Se si sta svolgendo per la prima volta attività fisica, oppure si sta riprendendo l’allenamento dopo un periodo di stop, occorre procedere per gradi. Per i principianti o per chi ha fatto una pausa, un allenamento considerato semplice dai più esperti, potrebbe essere fuori portata. Ecco perché una soluzione è quella di farsi seguire da un personal trainer, che sa valutare carichi ed esercizi per un workout su misura.

In ogni caso, se l’allenamento prevede carichi significativi, è normale sentire le gambe poco leggere. In questo caso, emergono i DOMS, piccole microlesioni delle fibre muscolari dovute a uno stimolo crescente.

Polpacci duri durante la corsa

Considerando l’estrema sollecitazione durante la corsa, i polpacci dei runner sono soggetti a diverse tipologie di lesione; infatti, strappi e stiramenti delle fibre muscolari sono abbastanza frequenti per chi corre.

Per rimediare al problema, anche nell’ottica di prevenire eventuali fastidi, si può indossare la polpaccera a compressione TA-SK Lower Leg; si tratta di un indumento tecnico ad azione passiva per la muscolatura del polpaccio, da indossare durante il recupero dall’attività fisica. Esercita la giusta compressione sulle parti del corpo interessate, minimizzando il fastidio di un bendaggio: si riducono così i tempi di riposo e si ha un’efficace prevenzione degli infortuni.

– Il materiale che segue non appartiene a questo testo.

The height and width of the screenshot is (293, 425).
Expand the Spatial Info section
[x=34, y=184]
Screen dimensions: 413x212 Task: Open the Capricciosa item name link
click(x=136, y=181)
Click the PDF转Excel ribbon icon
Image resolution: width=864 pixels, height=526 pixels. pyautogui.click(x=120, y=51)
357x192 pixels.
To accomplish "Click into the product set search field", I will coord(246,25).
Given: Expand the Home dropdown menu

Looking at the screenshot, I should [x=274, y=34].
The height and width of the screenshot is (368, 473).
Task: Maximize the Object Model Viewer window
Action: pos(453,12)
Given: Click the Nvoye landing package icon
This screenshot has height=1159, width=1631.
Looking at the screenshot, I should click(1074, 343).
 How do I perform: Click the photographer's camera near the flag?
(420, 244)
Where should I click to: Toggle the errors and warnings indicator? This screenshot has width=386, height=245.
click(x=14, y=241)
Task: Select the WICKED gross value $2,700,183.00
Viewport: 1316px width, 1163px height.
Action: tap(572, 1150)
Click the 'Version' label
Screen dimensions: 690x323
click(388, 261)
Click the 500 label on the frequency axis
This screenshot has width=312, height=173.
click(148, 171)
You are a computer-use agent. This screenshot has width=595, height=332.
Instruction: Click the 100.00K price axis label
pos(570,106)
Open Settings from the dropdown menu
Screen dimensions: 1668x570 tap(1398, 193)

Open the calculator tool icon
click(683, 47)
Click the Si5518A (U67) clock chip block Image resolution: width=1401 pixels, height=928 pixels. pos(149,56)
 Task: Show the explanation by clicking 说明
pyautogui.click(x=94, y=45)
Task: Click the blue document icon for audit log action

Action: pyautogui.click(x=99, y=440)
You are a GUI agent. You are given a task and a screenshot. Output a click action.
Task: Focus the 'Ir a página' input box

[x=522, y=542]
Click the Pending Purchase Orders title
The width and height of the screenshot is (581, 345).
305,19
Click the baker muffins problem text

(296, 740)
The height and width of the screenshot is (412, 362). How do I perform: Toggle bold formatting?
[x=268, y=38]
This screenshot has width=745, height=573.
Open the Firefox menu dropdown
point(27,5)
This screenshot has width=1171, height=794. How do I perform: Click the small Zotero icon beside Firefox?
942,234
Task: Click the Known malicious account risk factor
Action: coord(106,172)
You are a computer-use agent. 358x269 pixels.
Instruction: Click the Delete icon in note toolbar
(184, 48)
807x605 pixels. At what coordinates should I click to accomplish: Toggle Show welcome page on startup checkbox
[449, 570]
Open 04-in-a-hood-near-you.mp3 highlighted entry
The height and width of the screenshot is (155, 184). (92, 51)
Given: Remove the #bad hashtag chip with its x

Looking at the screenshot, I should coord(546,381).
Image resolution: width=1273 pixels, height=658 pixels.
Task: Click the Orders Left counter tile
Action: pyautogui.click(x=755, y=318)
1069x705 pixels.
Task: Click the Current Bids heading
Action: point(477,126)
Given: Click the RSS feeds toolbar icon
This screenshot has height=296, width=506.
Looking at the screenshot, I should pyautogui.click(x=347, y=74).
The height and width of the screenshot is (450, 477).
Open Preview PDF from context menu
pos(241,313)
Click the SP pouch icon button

Perché indossare scarpe corrette

Le scarpe da corsa sono uno degli strumenti più utili che un runner possa avere; questo vale sia per i principianti sia per i professionisti. Sono importanti per proteggere e sostenere il piede nelle sollecitazioni tipiche della corsa. Per questo, scegliere le scarpe da running adatte al proprio piede, al terreno di corsa e al proprio modo di correre, è importante per evitare traumi e per le performance della pratica sportiva.

La scelta del tipo di scarpe da running deve tenere conto non solo del tipo di piede e del modo in cui il piede poggia sul terreno ad ogni passo di corsa, ma anche del terreno su cui si corre.

Programma di allenamento per evitare sforzi eccessivi

Oltre a una scarpa corretta, contratture, crampi e dolori da sovraccarico possono essere evitati attraverso un corretto allenamento. Se si hanno microlesioni, è opportuno alternare fasi di carico e fasi di scarico, programmando una buona periodizzazione.

Un programma per iniziare a correre è indispensabile per evitare la situazione del “faccio fatica a correre”. Avere una tabella di allenamento è utile per tutti, non solo per atleti evoluti. Anzi, chi comincia da zero potrebbe avere maggiormente bisogno di un programma per cominciare a correre, per evitare di sforzarsi eccessivamente e per un tempo prolungato.

Come iniziare a praticare la corsa evitando le gambe pesanti

La prima cosa che dovrebbe contemplare un programma di allenamento da corsa per principianti, o per riprendere dopo una pausa, dovrebbe essere quello di iniziare con il camminare per poi arrivare alla corsa. La sequenza corretta dovrebbe essere:

  • Camminare
  • Alternare corsa e camminata
  • Correre
  • Correre molto (in termini di tempo e distanza)
  • Correre velocemente

Il primo passo per cominciare a correre è quello di camminare. Quando si arriva a camminare intensamente per un'ora, è il momento per iniziare ad alternare corsa e camminata (qui una vera e propria tabella comincia a essere davvero utile).

Indicativamente, potrebbero volerci due o tre allenamenti per poi essere in grado di aumentare del 25% e del 30% circa le prestazioni. Quando si riesce a fare per circa un’ora l’alternanza più o meno equivalente di camminata e corsa si può iniziare a ridurre progressivamente la quantità di tempo di camminata e aumentare quello di corsa. La sequenza giusta è quella di aumentare prima le distanze e poi le velocità.

In questo caso, il passaggio da uno step all’altro potrebbe avvenire ogni due o tre allenamenti, quindi indicativamente in un mese. In circa un mese e mezzo o due, auspicabilmente, si raggiunge il livello in cui viene spontaneo correre più a lungo e più veloce.